_What this task involves_: Using the data below, set down every line from the one containing "Where should I click to: Expand" through the one containing "Task: Select the 'is not equal to' option", inclusive and unchanged. Pictures are to be skipped.

_Data for analysis_:
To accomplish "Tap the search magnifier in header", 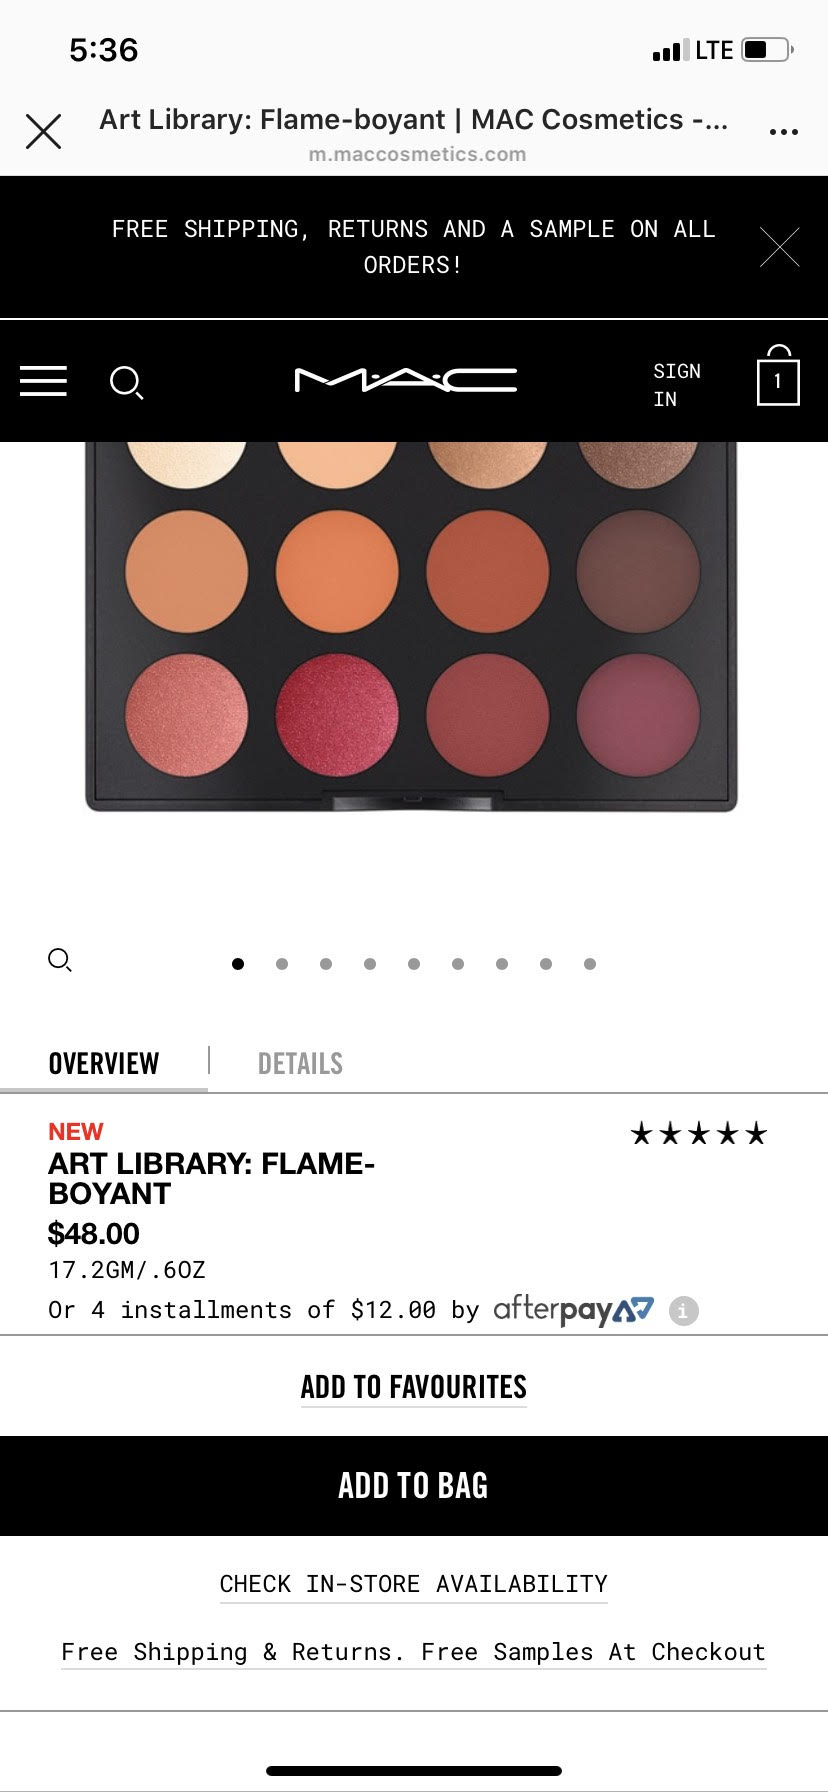I will [x=126, y=382].
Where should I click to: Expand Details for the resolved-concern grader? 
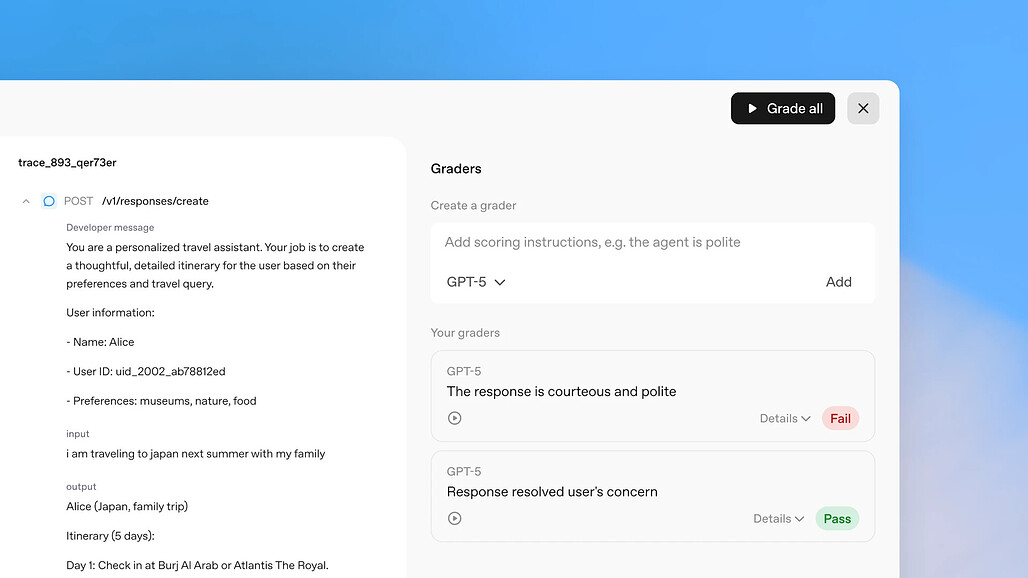coord(777,518)
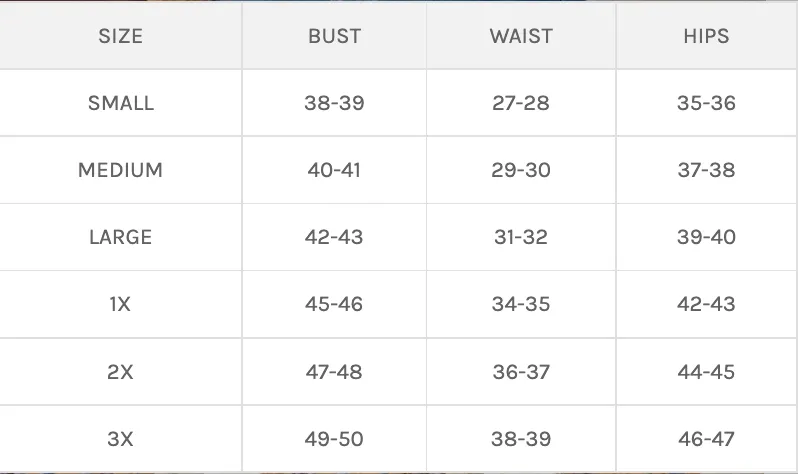
Task: Select the 3X size row label
Action: [121, 439]
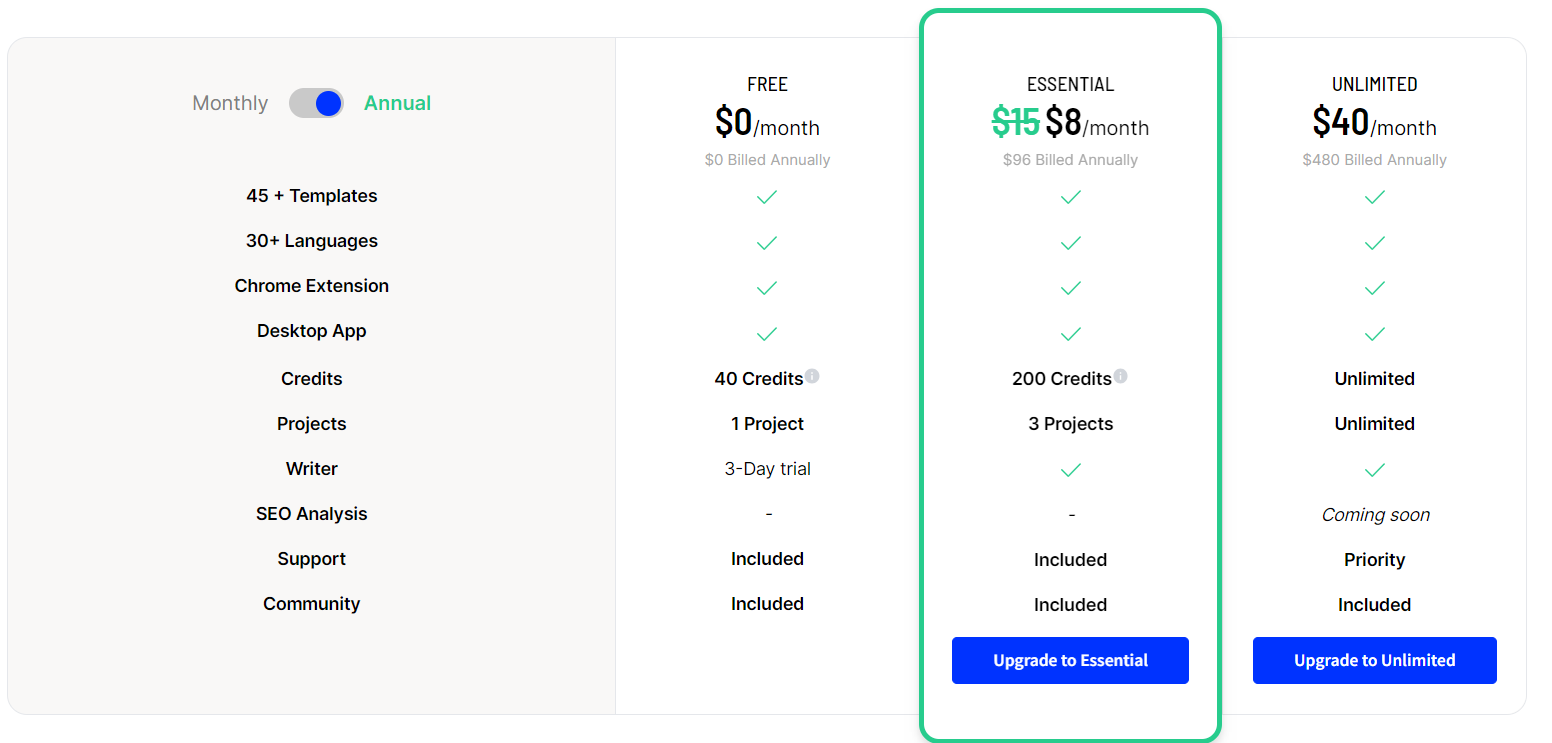Click the Credits feature label

point(311,378)
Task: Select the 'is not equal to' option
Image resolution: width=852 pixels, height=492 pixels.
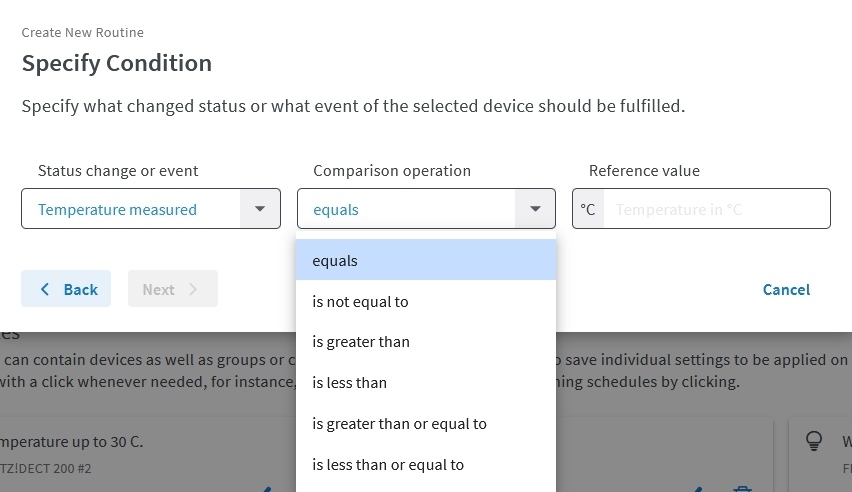Action: click(426, 301)
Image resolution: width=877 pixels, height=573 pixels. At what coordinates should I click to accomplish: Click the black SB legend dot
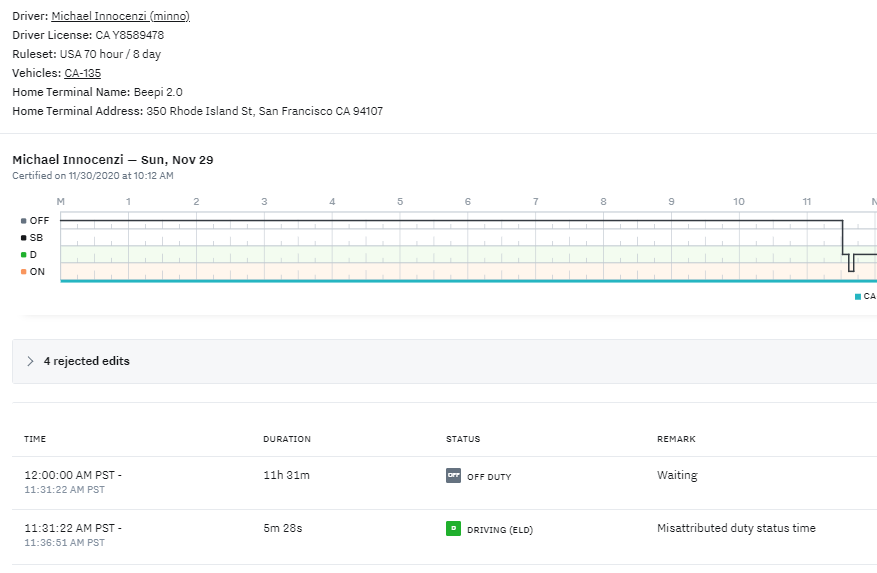[23, 237]
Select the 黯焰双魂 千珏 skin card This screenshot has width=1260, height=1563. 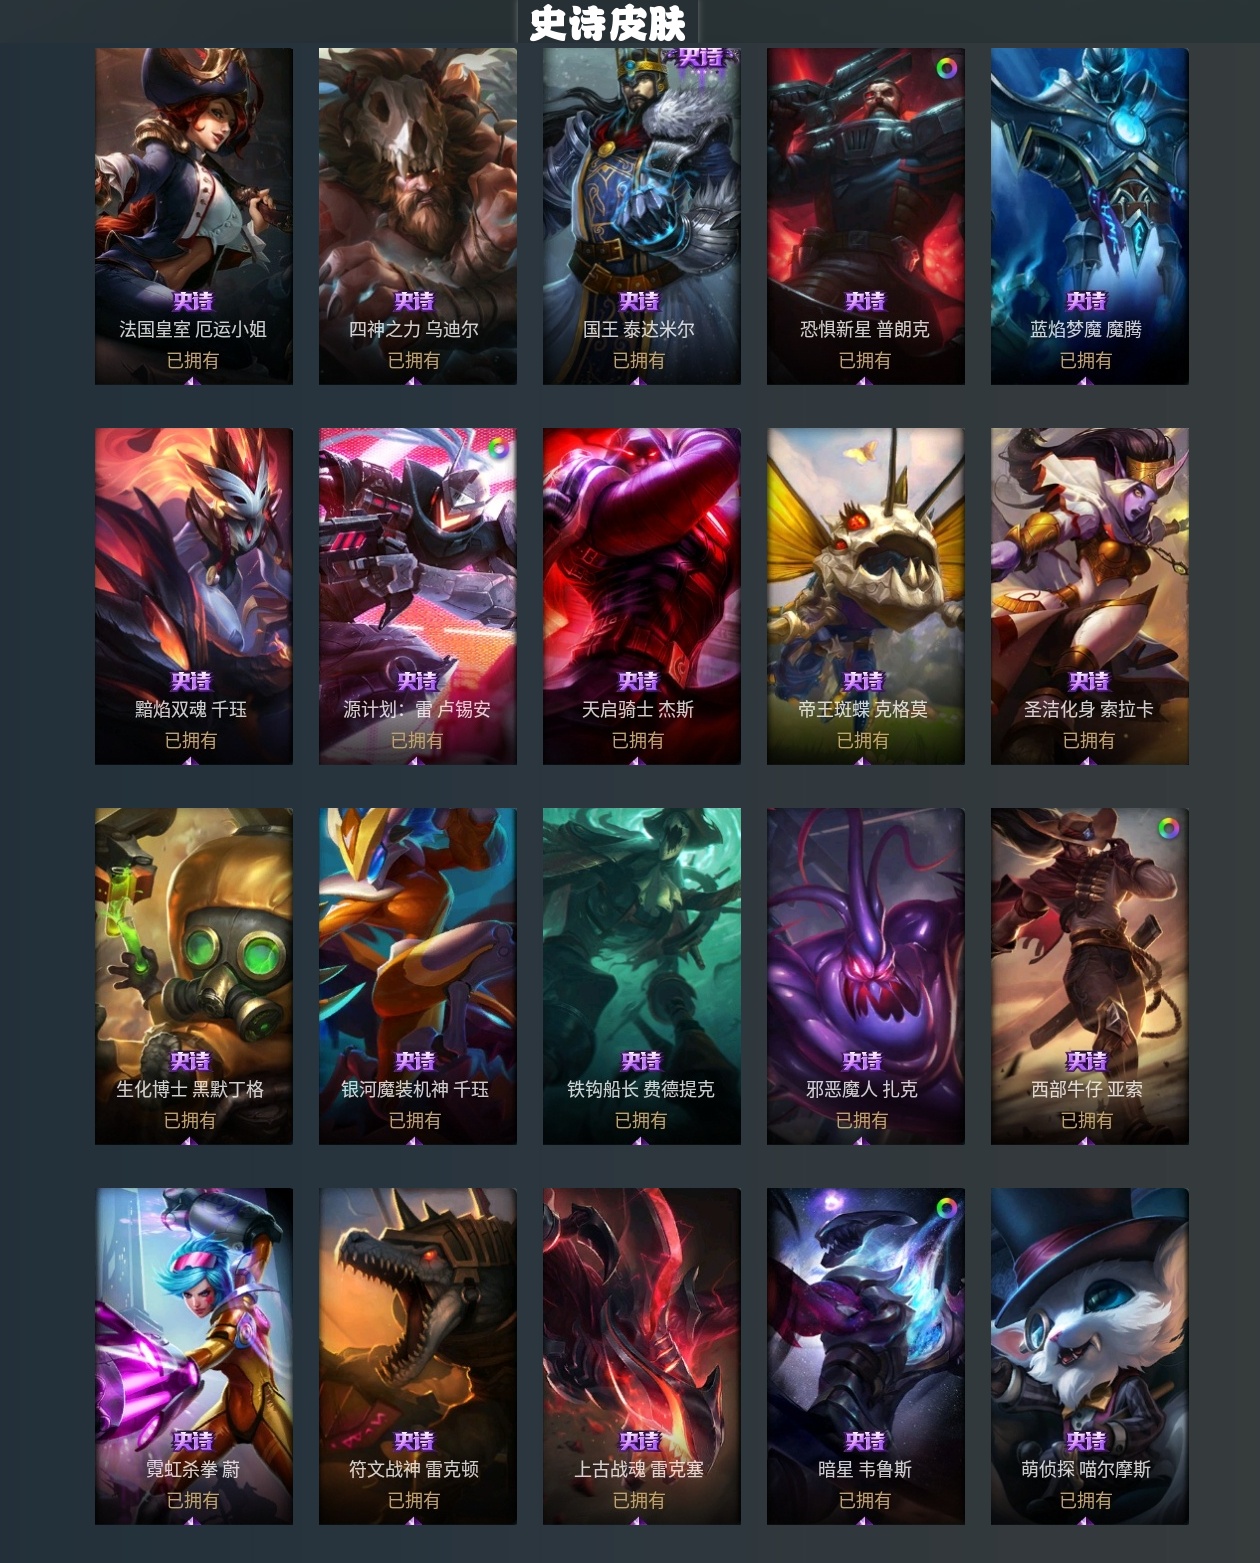[x=194, y=596]
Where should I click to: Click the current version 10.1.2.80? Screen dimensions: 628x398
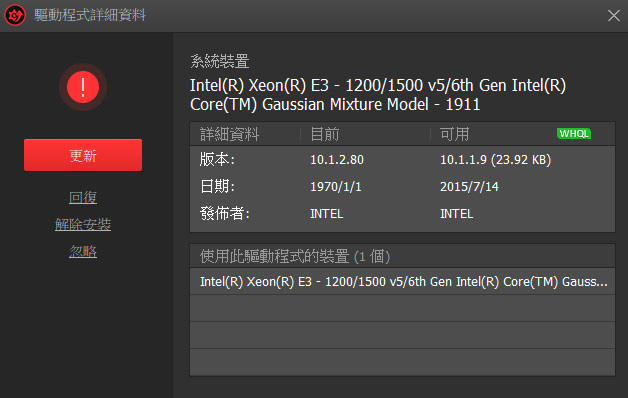pos(337,160)
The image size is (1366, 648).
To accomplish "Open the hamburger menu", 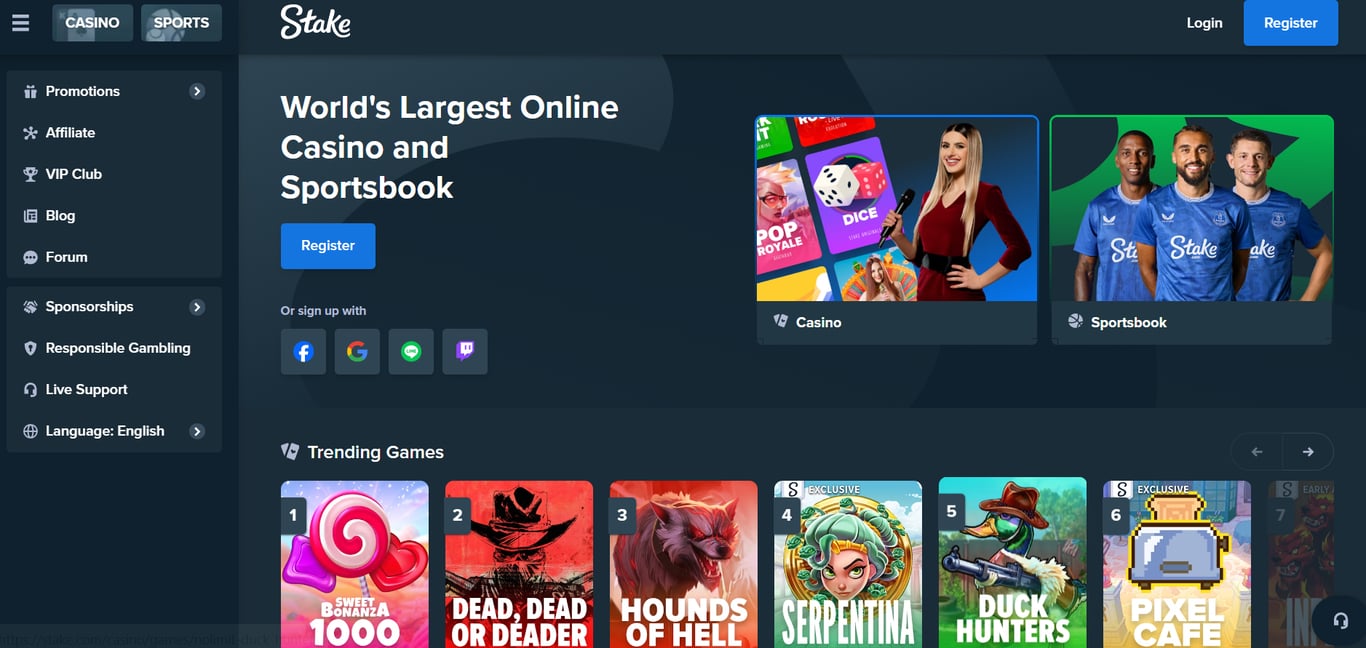I will [20, 23].
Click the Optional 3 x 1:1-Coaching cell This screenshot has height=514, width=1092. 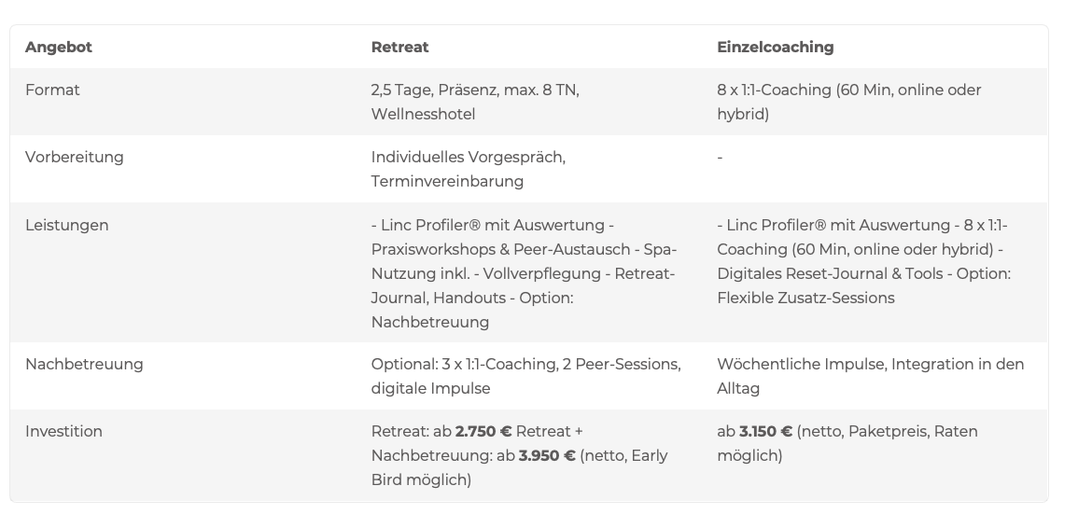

_Written solution_:
Where should I click to: Expand Details for the resolved-concern grader? 
coord(777,518)
Task: Select the 3X size row label
Action: [121, 439]
Click the Credits feature label

point(311,378)
Task: Select the 'is not equal to' option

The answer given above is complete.